# gem-index-filter
Fast filtering for RubyGems `versions` index files. Designed for memory-constrained environments like Fastly Compute edge workers.
## Features
- **Streaming parser**: Handles 20+ MB files with minimal memory footprint
- **Flexible filtering**: Allow mode, block mode, or passthrough (no filtering)
- **Combined filters**: Use `--allow` and `--block` together (allowlist - blocklist)
- **Version stripping**: Optionally replace version lists with `0` to reduce size
- **Order preservation**: Maintains exact original order from the input file
## Usage
### Command Line
```bash
gem-index-filter [OPTIONS] <versions-file> [output-file]
Options:
--allow <file> Filter to only gems in allowlist file (one name per line)
--block <file> Filter out gems in blocklist file (one name per line)
--strip-versions Replace version lists with '0' in output
```
**Examples:**
```bash
# Pass through all gems (no filtering)
gem-index-filter versions
# Filter to only gems in allowlist
gem-index-filter --allow allowlist.txt versions filtered.txt
# Block specific gems
gem-index-filter --block blocklist.txt versions filtered.txt
# Allow mode with blocked gems removed (allowlist - blocklist)
gem-index-filter --allow allow.txt --block block.txt versions filtered.txt
# Strip version information (replace with '0')
gem-index-filter --strip-versions versions filtered.txt
# Stream from stdin
**Filter file format** (one gem name per line, `#` for comments):
```text
rails
sinatra
activerecord
puma
```
### Library
```rust
use gem_index_filter::{filter_versions_streaming, FilterMode};
use std::collections::HashSet;
use std::fs::File;
let input = File::open("versions")?;
let mut output = File::create("versions.filtered")?;
// Create allowlist
let mut allowlist = HashSet::new();
allowlist.insert("rails");
allowlist.insert("sinatra");
// Stream and filter
filter_versions_streaming(input, &mut output, FilterMode::Allow(&allowlist), false)?;
```
**Other modes:**
```rust
// Block mode - exclude specific gems
let mut blocklist = HashSet::new();
blocklist.insert("big-gem");
filter_versions_streaming(input, &mut output, FilterMode::Block(&blocklist), false)?;
// Passthrough mode - no filtering
filter_versions_streaming(input, &mut output, FilterMode::Passthrough, false)?;
// Strip versions while filtering
filter_versions_streaming(input, &mut output, FilterMode::Allow(&allowlist), true)?;
```
## Versions File Format
The format uses one line per rubygem, with additional lines appended for updates:
```text
created_at: 2024-04-01T00:00:05Z
---
gemname [-]version[,version]* MD5
```
- **gemname**: The name of the rubygem
- **versions**: Comma-separated list of versions (may include platform)

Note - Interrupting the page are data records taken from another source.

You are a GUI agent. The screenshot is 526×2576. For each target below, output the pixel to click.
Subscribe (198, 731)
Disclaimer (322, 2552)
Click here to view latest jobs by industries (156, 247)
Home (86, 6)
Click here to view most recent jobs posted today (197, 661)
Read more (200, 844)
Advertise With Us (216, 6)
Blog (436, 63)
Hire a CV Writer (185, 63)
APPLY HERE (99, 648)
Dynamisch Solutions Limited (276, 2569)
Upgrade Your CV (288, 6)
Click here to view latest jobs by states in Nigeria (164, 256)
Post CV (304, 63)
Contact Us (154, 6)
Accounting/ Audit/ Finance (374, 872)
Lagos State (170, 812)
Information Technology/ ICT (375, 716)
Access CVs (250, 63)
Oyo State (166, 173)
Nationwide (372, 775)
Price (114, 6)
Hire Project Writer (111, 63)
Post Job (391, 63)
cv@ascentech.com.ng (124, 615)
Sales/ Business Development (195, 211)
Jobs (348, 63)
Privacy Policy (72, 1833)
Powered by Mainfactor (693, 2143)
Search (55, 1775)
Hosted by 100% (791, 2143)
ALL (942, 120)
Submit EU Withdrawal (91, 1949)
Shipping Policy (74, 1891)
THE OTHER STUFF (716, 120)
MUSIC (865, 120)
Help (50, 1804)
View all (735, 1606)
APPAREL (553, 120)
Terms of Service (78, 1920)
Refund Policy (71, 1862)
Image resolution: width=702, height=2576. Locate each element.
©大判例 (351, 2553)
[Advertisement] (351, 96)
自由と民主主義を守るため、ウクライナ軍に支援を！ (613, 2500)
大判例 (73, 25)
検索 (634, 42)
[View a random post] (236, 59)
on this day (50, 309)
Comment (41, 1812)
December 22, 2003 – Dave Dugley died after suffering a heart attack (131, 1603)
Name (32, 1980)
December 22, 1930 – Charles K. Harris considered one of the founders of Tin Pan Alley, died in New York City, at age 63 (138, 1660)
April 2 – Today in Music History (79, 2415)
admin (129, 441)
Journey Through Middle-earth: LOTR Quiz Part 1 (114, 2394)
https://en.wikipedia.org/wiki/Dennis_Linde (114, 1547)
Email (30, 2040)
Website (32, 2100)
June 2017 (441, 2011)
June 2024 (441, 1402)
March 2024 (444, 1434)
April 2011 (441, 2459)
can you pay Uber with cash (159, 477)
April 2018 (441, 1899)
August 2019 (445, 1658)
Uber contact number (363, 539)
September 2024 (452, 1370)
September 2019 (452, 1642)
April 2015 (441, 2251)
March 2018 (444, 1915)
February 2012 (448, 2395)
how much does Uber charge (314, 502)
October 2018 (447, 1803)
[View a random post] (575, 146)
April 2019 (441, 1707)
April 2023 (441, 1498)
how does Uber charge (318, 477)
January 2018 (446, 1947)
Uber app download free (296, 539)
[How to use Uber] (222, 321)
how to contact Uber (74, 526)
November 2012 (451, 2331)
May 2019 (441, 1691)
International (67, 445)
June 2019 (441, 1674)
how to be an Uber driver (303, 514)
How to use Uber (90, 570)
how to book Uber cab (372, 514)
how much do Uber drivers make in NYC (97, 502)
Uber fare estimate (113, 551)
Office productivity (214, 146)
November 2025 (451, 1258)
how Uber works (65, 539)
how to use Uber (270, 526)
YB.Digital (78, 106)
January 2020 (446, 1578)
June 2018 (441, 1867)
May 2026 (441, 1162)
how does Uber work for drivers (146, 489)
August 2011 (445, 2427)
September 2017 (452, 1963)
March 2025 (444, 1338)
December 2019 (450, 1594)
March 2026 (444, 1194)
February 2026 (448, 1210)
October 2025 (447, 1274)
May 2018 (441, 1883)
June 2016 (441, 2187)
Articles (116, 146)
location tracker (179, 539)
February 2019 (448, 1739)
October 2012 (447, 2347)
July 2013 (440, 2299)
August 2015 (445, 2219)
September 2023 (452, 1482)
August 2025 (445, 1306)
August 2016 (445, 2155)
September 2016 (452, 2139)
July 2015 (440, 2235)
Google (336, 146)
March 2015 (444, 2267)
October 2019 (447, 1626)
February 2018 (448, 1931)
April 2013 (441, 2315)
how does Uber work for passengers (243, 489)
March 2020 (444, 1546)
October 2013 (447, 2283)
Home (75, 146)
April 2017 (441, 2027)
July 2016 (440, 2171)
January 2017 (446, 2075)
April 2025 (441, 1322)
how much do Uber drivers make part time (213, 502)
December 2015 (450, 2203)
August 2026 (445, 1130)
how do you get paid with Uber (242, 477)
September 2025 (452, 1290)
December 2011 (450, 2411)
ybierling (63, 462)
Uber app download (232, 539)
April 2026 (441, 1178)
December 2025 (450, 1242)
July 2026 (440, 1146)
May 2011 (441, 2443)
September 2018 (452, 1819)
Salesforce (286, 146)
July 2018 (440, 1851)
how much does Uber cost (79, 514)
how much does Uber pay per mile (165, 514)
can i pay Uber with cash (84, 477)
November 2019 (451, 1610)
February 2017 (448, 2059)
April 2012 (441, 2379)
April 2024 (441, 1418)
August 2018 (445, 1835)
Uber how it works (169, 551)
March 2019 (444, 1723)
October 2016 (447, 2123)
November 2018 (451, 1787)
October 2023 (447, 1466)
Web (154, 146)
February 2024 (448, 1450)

- **-**: Minus prefix indicates yanked version
- **MD5**: Hash of the gem's "info" file
When a gem appears multiple times, the last occurrence has the authoritative MD5.
## How It Works
1. **Parse**: Stream input line-by-line using BufReader
2. **Filter**: Based on mode, check gem name against filter list:
- **Passthrough**: Include all gems (no filtering)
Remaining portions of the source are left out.